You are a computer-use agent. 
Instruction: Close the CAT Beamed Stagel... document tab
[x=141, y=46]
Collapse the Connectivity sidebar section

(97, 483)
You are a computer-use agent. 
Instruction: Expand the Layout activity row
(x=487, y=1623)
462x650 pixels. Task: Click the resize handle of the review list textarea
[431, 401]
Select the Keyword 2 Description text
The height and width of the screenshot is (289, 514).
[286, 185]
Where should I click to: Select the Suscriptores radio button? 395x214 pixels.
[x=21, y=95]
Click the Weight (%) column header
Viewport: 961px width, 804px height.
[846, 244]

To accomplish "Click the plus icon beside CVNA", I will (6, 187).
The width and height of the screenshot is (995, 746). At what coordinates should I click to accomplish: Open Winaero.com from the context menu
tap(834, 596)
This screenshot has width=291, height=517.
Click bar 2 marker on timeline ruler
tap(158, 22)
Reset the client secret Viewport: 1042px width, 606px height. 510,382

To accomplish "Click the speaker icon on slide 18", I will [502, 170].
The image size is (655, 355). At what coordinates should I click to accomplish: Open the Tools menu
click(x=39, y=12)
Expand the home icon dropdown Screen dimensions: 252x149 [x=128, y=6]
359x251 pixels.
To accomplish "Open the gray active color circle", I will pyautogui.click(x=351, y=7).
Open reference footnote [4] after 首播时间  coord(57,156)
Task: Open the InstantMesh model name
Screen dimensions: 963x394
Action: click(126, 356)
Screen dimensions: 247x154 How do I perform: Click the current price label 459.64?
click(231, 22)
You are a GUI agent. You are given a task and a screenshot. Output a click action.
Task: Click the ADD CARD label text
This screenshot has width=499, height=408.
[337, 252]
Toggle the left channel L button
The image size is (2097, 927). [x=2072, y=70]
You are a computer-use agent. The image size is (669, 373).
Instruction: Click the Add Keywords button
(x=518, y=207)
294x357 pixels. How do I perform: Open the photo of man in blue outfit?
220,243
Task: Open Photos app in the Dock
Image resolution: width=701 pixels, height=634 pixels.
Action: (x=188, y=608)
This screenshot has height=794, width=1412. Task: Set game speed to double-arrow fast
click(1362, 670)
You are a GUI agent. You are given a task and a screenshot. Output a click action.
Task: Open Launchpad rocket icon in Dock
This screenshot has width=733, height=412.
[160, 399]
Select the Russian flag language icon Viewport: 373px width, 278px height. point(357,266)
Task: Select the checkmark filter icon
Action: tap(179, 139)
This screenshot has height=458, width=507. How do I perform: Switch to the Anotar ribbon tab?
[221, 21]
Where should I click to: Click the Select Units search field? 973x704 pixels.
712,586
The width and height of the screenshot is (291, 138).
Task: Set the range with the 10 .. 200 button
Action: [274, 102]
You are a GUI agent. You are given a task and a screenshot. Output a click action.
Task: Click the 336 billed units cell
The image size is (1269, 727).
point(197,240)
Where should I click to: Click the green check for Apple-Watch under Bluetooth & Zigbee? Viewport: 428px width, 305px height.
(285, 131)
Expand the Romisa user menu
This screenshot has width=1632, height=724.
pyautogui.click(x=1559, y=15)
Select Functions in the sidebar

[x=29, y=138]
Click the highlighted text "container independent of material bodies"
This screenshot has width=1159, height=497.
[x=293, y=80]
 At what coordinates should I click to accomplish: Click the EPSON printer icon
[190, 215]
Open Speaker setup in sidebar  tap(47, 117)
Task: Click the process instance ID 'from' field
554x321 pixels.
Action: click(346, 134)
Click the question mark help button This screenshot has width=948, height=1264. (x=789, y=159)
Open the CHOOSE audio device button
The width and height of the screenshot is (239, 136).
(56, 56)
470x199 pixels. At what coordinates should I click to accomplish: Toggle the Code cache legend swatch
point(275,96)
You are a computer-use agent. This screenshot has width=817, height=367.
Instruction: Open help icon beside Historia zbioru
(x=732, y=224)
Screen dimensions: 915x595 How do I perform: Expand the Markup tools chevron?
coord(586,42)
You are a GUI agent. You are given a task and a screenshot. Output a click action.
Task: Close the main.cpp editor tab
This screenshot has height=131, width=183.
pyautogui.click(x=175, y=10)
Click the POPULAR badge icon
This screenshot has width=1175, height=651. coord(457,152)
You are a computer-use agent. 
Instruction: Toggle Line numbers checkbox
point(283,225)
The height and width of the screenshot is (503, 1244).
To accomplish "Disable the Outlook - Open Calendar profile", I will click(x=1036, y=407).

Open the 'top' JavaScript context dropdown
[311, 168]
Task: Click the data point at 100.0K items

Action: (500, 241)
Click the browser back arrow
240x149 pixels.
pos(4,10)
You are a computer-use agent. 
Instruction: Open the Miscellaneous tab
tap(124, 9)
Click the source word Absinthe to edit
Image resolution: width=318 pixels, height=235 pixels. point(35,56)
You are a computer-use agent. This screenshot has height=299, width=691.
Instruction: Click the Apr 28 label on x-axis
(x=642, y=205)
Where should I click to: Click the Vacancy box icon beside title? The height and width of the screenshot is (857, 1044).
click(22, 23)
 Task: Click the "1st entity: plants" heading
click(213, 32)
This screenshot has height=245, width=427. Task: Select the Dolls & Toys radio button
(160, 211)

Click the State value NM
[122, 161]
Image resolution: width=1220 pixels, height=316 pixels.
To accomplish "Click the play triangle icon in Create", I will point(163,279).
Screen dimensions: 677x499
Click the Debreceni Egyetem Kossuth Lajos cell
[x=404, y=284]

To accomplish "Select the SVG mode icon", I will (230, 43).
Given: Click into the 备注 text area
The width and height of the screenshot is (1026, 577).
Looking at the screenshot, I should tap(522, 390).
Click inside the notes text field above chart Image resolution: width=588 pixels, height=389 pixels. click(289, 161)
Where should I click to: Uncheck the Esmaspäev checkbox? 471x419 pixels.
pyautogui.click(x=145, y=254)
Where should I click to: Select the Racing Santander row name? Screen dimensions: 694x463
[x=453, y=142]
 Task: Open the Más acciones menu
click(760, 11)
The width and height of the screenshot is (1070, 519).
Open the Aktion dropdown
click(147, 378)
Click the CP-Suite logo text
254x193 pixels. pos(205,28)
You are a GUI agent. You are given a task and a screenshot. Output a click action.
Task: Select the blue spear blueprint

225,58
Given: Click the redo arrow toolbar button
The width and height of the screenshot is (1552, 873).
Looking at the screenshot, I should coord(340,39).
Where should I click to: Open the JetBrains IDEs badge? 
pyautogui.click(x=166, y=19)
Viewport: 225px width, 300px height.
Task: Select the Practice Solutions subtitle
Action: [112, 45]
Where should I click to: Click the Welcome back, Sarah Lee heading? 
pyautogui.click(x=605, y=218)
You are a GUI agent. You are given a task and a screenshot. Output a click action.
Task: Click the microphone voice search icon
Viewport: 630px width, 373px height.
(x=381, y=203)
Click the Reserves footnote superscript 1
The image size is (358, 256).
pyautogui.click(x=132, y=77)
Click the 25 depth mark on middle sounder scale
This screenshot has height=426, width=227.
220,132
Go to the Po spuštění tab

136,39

***

#### [What needs to be done]
Please rewrite all the records above, changing "computer-use agent" to "desktop agent" and leaving everything else unchanged.

#### [Task solution]
You are a desktop agent. 
Instruction: Close the CAT Beamed Stagel... document tab
[x=141, y=46]
Collapse the Connectivity sidebar section

(97, 483)
You are a desktop agent. 
Instruction: Expand the Layout activity row
(x=487, y=1623)
462x650 pixels. Task: Click the resize handle of the review list textarea
[431, 401]
Select the Keyword 2 Description text
The height and width of the screenshot is (289, 514).
[286, 185]
Where should I click to: Select the Suscriptores radio button? 395x214 pixels.
[x=21, y=95]
Click the Weight (%) column header
Viewport: 961px width, 804px height.
[846, 244]

To accomplish "Click the plus icon beside CVNA", I will (6, 187).
The width and height of the screenshot is (995, 746). At what coordinates should I click to accomplish: Open Winaero.com from the context menu
tap(834, 596)
This screenshot has width=291, height=517.
Click bar 2 marker on timeline ruler
tap(158, 22)
Reset the client secret Viewport: 1042px width, 606px height. 510,382

To accomplish "Click the speaker icon on slide 18", I will [502, 170].
The image size is (655, 355). At what coordinates should I click to accomplish: Open the Tools menu
click(x=39, y=12)
Expand the home icon dropdown Screen dimensions: 252x149 [x=128, y=6]
359x251 pixels.
To accomplish "Open the gray active color circle", I will pyautogui.click(x=351, y=7).
Open reference footnote [4] after 首播时间  coord(57,156)
Task: Open the InstantMesh model name
Screen dimensions: 963x394
Action: click(126, 356)
Screen dimensions: 247x154 How do I perform: Click the current price label 459.64?
click(231, 22)
You are a GUI agent. You are given a task and a screenshot. Output a click action.
Task: Click the ADD CARD label text
This screenshot has width=499, height=408.
[337, 252]
Toggle the left channel L button
The image size is (2097, 927). [x=2072, y=70]
You are a desktop agent. The image size is (669, 373).
Instruction: Click the Add Keywords button
(x=518, y=207)
294x357 pixels. How do I perform: Open the photo of man in blue outfit?
220,243
Task: Open Photos app in the Dock
Image resolution: width=701 pixels, height=634 pixels.
Action: (x=188, y=608)
This screenshot has height=794, width=1412. Task: Set game speed to double-arrow fast
click(1362, 670)
You are a GUI agent. You are given a task and a screenshot. Output a click action.
Task: Open Launchpad rocket icon in Dock
This screenshot has width=733, height=412.
[160, 399]
Select the Russian flag language icon Viewport: 373px width, 278px height. point(357,266)
Task: Select the checkmark filter icon
Action: tap(179, 139)
This screenshot has height=458, width=507. How do I perform: Switch to the Anotar ribbon tab?
[221, 21]
Where should I click to: Click the Select Units search field? 973x704 pixels.
712,586
The width and height of the screenshot is (291, 138).
Task: Set the range with the 10 .. 200 button
Action: [274, 102]
You are a GUI agent. You are given a task and a screenshot. Output a click action.
Task: Click the 336 billed units cell
The image size is (1269, 727).
point(197,240)
Where should I click to: Click the green check for Apple-Watch under Bluetooth & Zigbee? Viewport: 428px width, 305px height.
(285, 131)
Expand the Romisa user menu
This screenshot has width=1632, height=724.
pyautogui.click(x=1559, y=15)
Select Functions in the sidebar

[x=29, y=138]
Click the highlighted text "container independent of material bodies"
This screenshot has width=1159, height=497.
[x=293, y=80]
 At what coordinates should I click to accomplish: Click the EPSON printer icon
[190, 215]
Open Speaker setup in sidebar  tap(47, 117)
Task: Click the process instance ID 'from' field
554x321 pixels.
Action: click(346, 134)
Click the question mark help button This screenshot has width=948, height=1264. (x=789, y=159)
Open the CHOOSE audio device button
The width and height of the screenshot is (239, 136).
(56, 56)
470x199 pixels. At what coordinates should I click to accomplish: Toggle the Code cache legend swatch
point(275,96)
You are a desktop agent. This screenshot has width=817, height=367.
Instruction: Open help icon beside Historia zbioru
(x=732, y=224)
Screen dimensions: 915x595 How do I perform: Expand the Markup tools chevron?
coord(586,42)
You are a GUI agent. You are given a task and a screenshot. Output a click action.
Task: Close the main.cpp editor tab
This screenshot has height=131, width=183.
pyautogui.click(x=175, y=10)
Click the POPULAR badge icon
This screenshot has width=1175, height=651. coord(457,152)
You are a desktop agent. 
Instruction: Toggle Line numbers checkbox
point(283,225)
The height and width of the screenshot is (503, 1244).
To accomplish "Disable the Outlook - Open Calendar profile", I will click(x=1036, y=407).

Open the 'top' JavaScript context dropdown
[311, 168]
Task: Click the data point at 100.0K items

Action: (500, 241)
Click the browser back arrow
240x149 pixels.
pos(4,10)
You are a desktop agent. 
Instruction: Open the Miscellaneous tab
tap(124, 9)
Click the source word Absinthe to edit
Image resolution: width=318 pixels, height=235 pixels. point(35,56)
You are a desktop agent. This screenshot has height=299, width=691.
Instruction: Click the Apr 28 label on x-axis
(x=642, y=205)
Where should I click to: Click the Vacancy box icon beside title? The height and width of the screenshot is (857, 1044).
click(22, 23)
 Task: Click the "1st entity: plants" heading
click(213, 32)
This screenshot has height=245, width=427. Task: Select the Dolls & Toys radio button
(160, 211)

Click the State value NM
[122, 161]
Image resolution: width=1220 pixels, height=316 pixels.
To accomplish "Click the play triangle icon in Create", I will point(163,279).
Screen dimensions: 677x499
Click the Debreceni Egyetem Kossuth Lajos cell
[x=404, y=284]

To accomplish "Select the SVG mode icon", I will (230, 43).
Given: Click into the 备注 text area
The width and height of the screenshot is (1026, 577).
Looking at the screenshot, I should tap(522, 390).
Click inside the notes text field above chart Image resolution: width=588 pixels, height=389 pixels. click(289, 161)
Where should I click to: Uncheck the Esmaspäev checkbox? 471x419 pixels.
pyautogui.click(x=145, y=254)
Where should I click to: Select the Racing Santander row name? Screen dimensions: 694x463
[x=453, y=142]
 Task: Open the Más acciones menu
click(760, 11)
The width and height of the screenshot is (1070, 519).
Open the Aktion dropdown
click(147, 378)
Click the CP-Suite logo text
254x193 pixels. pos(205,28)
You are a GUI agent. You are given a task and a screenshot. Output a click action.
Task: Select the blue spear blueprint

225,58
Given: Click the redo arrow toolbar button
The width and height of the screenshot is (1552, 873).
Looking at the screenshot, I should coord(340,39).
Where should I click to: Open the JetBrains IDEs badge? 
pyautogui.click(x=166, y=19)
Viewport: 225px width, 300px height.
Task: Select the Practice Solutions subtitle
Action: [112, 45]
Where should I click to: Click the Welcome back, Sarah Lee heading? 
pyautogui.click(x=605, y=218)
You are a GUI agent. You are given a task and a screenshot. Output a click action.
Task: Click the microphone voice search icon
Viewport: 630px width, 373px height.
(x=381, y=203)
Click the Reserves footnote superscript 1
The image size is (358, 256).
pyautogui.click(x=132, y=77)
Click the 25 depth mark on middle sounder scale
This screenshot has height=426, width=227.
220,132
Go to the Po spuštění tab

136,39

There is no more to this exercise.